▸ **Material for this task**
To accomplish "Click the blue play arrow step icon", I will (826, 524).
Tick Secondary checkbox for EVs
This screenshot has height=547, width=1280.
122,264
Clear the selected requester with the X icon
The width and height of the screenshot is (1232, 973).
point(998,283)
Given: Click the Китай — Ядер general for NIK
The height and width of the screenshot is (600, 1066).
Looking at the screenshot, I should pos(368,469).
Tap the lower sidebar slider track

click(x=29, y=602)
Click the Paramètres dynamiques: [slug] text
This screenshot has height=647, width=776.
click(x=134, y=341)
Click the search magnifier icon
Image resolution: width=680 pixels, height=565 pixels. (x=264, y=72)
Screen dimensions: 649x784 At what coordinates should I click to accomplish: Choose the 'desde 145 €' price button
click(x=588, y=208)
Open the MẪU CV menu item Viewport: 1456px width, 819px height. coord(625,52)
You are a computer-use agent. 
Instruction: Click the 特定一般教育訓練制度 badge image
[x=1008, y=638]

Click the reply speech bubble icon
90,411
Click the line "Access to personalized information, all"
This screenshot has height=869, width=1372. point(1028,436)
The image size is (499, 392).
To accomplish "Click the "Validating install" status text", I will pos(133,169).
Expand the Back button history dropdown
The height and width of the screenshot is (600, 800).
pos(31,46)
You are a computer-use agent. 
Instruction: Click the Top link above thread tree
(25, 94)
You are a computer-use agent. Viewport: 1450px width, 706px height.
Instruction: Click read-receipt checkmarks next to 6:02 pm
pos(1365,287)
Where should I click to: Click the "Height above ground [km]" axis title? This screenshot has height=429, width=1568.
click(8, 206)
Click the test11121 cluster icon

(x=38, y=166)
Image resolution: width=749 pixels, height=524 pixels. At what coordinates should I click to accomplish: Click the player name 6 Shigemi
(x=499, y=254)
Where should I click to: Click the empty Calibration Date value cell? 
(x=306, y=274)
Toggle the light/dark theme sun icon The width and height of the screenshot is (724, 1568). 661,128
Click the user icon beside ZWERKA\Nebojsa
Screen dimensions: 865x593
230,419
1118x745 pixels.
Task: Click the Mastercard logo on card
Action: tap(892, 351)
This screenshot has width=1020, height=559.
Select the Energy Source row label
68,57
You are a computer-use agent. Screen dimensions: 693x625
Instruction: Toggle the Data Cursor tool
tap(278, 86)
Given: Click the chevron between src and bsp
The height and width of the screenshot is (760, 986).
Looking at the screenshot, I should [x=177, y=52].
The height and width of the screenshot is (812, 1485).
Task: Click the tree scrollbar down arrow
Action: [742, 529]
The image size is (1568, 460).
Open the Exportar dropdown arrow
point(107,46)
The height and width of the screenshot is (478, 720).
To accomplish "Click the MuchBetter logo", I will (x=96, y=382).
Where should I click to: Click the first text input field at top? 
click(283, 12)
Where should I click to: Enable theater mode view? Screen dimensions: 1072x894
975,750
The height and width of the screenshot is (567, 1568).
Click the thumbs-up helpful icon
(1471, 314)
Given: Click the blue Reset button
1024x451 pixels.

▸ **Work task**
Copy out the entries above again, keeping them exact.

▸ **Finished exercise**
To accomplish "Click the blue play arrow step icon", I will (826, 524).
Tick Secondary checkbox for EVs
This screenshot has height=547, width=1280.
122,264
Clear the selected requester with the X icon
The width and height of the screenshot is (1232, 973).
point(998,283)
Given: Click the Китай — Ядер general for NIK
The height and width of the screenshot is (600, 1066).
Looking at the screenshot, I should pos(368,469).
Tap the lower sidebar slider track

click(x=29, y=602)
Click the Paramètres dynamiques: [slug] text
This screenshot has height=647, width=776.
click(x=134, y=341)
Click the search magnifier icon
Image resolution: width=680 pixels, height=565 pixels. (x=264, y=72)
Screen dimensions: 649x784 At what coordinates should I click to accomplish: Choose the 'desde 145 €' price button
click(x=588, y=208)
Open the MẪU CV menu item Viewport: 1456px width, 819px height. coord(625,52)
You are a computer-use agent. 
Instruction: Click the 特定一般教育訓練制度 badge image
[x=1008, y=638]

Click the reply speech bubble icon
90,411
Click the line "Access to personalized information, all"
This screenshot has height=869, width=1372. point(1028,436)
The image size is (499, 392).
To accomplish "Click the "Validating install" status text", I will pos(133,169).
Expand the Back button history dropdown
The height and width of the screenshot is (600, 800).
pos(31,46)
You are a computer-use agent. 
Instruction: Click the Top link above thread tree
(25, 94)
You are a computer-use agent. Viewport: 1450px width, 706px height.
Instruction: Click read-receipt checkmarks next to 6:02 pm
pos(1365,287)
Where should I click to: Click the "Height above ground [km]" axis title? This screenshot has height=429, width=1568.
click(8, 206)
Click the test11121 cluster icon

(x=38, y=166)
Image resolution: width=749 pixels, height=524 pixels. At what coordinates should I click to accomplish: Click the player name 6 Shigemi
(x=499, y=254)
Where should I click to: Click the empty Calibration Date value cell? 
(x=306, y=274)
Toggle the light/dark theme sun icon The width and height of the screenshot is (724, 1568). 661,128
Click the user icon beside ZWERKA\Nebojsa
Screen dimensions: 865x593
230,419
1118x745 pixels.
Task: Click the Mastercard logo on card
Action: tap(892, 351)
This screenshot has width=1020, height=559.
Select the Energy Source row label
68,57
You are a computer-use agent. Screen dimensions: 693x625
Instruction: Toggle the Data Cursor tool
tap(278, 86)
Given: Click the chevron between src and bsp
The height and width of the screenshot is (760, 986).
Looking at the screenshot, I should [x=177, y=52].
The height and width of the screenshot is (812, 1485).
Task: Click the tree scrollbar down arrow
Action: [742, 529]
The image size is (1568, 460).
Open the Exportar dropdown arrow
point(107,46)
The height and width of the screenshot is (478, 720).
To accomplish "Click the MuchBetter logo", I will (x=96, y=382).
Where should I click to: Click the first text input field at top? 
click(283, 12)
Where should I click to: Enable theater mode view? Screen dimensions: 1072x894
975,750
The height and width of the screenshot is (567, 1568).
Click the thumbs-up helpful icon
(1471, 314)
Given: Click the blue Reset button
1024x451 pixels.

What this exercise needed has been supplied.